Rates vary between £800 to £2000 ($1.200 - $3000) per day (with the more experienced pilots commanding a better rate) but average around the £1000 mark. This fee includes everything from pre-planning, including sight recces and gaining access permissions to film, as well as the acquisition kit of rigs, cameras, batteries etc. A typical set-up will be a DJI S900 with a payload that supports a DLSR camera such as the Panasonic GH4.
It pays to pre-plan of course, rather than leave everything to the last minute. Bookadrone enquiries average out at two-weeks prior to shooting, but Fisher says a month would be better. Some CAA air traffic control permissions can take seven to ten days. “You want a good, detailed brief including of the flight location which is critical to start the planning process,” he says.
For heavy-lifting of cinema-style cameras (RED, Alexa Mini, F55) the DJI S1000 octocopter or Intuitive Aerial Aerigon hexacopter are popular airframes. The additional propellors generate greater lift although by upping the payload and the specification of the machine the price will rise also.
There are one-person operable drones and also follow-me style ones which don't require a pilot but professional film and TV makers won't get more than basic shots using this route.
A spotter could be added to the crew at a rate of around £200 per day. While the pilot flies and the camera-ops controls the gimbal and liaises with the DP, the spotter will be on crowd control duties.
Fisher suggests that there's widespread concern among UAV operators about the downward pressure on rates but that rates are likely to reduce further as more competition and cheaper kit arrives to market. Partly for that reason he believes operators need to distinguish – or better market - their specialisms and capabilities
Bookadrone is building a new web platform, called Air Atom, which aims to help educate media buyers about the various specialisms on offer.
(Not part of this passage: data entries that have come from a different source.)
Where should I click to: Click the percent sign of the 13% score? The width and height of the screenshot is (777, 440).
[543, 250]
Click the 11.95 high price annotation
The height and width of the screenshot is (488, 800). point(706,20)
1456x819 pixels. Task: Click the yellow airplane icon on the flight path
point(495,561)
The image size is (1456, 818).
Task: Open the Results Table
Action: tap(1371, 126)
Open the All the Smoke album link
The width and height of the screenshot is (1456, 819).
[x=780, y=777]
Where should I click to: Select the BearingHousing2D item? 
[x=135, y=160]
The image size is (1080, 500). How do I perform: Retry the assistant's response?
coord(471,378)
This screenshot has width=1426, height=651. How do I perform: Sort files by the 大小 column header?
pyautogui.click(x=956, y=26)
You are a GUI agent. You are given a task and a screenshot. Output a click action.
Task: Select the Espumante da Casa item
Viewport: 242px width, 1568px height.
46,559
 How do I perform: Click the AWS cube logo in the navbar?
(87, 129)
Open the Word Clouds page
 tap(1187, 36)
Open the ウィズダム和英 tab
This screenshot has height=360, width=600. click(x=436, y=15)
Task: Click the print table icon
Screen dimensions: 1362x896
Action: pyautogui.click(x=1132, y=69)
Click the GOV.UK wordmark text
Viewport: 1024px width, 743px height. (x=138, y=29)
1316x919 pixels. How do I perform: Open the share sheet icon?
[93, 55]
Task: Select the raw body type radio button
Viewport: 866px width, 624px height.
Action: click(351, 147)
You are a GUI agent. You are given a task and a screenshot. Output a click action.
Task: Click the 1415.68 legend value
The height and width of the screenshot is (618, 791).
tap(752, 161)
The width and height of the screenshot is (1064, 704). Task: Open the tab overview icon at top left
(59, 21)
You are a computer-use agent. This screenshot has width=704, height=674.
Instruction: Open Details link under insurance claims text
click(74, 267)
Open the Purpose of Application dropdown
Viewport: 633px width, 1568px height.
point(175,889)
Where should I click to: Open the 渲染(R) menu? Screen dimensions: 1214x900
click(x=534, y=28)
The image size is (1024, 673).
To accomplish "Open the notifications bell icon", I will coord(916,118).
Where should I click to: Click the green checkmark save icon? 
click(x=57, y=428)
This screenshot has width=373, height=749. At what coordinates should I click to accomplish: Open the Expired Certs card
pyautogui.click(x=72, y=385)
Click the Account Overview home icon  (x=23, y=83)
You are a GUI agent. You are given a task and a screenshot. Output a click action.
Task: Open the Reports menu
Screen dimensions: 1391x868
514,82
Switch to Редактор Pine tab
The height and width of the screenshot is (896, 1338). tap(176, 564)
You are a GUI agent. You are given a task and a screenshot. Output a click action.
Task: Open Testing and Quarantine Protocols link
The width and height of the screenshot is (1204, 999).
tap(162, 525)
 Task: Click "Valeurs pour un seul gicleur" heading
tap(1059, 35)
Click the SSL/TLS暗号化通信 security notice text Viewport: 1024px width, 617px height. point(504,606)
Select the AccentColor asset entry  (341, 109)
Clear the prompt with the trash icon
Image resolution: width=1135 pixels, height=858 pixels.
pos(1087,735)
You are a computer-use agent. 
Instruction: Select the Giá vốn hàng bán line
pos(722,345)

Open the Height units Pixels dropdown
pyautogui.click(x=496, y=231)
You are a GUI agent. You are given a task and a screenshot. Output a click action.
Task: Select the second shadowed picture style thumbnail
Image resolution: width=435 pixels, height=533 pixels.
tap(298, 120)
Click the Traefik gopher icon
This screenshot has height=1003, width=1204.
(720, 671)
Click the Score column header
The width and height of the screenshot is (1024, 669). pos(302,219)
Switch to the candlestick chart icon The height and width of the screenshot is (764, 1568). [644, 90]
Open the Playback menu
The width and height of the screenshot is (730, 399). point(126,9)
It will also contain a database matching clients with the right UAV supplier.
“UAV services for media are different to those with clients in data acquisition such as surveying for agriculture, mining or property,” Fisher explains. “The media side is more creative. It's about interpreting a brief or an idea from a production company, brand or director. The piloting of the drone will tend to be more precise. The data acquisition side of things will likely become increasingly automated.”
Bookadrone has 23 operators on its books including Horizon AP. Liverpool-based Ironbird, Batcam, Halo Aerial Imaging, Rotor Visuals, Skyvantage, Cloud 12 and Bee Aerial.